*Exercise instructions:*
Exactly the lines starting at the line containing "Toggle the Fade Out to BG checkbox" and ending at the line containing "771x393 pixels." are to be written out from the listing below, both included.

*Input material:*
==========

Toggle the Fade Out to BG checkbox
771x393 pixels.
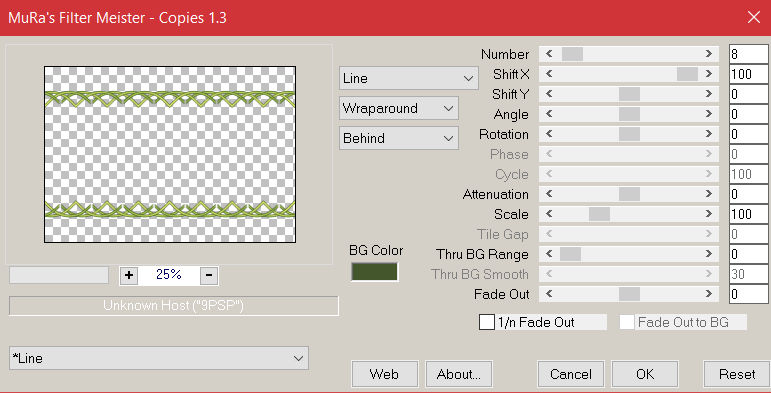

==========

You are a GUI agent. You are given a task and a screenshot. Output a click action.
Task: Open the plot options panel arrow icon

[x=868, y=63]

==========

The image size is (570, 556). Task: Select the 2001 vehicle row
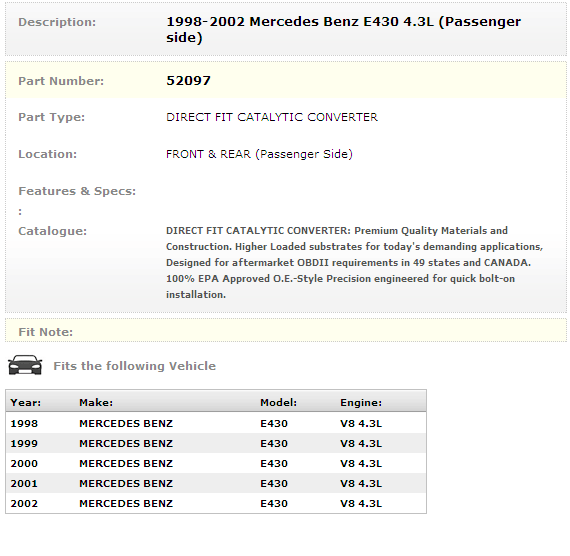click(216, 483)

==========

*Written answer:*
Toggle the Fade Out to BG checkbox
771x393 pixels.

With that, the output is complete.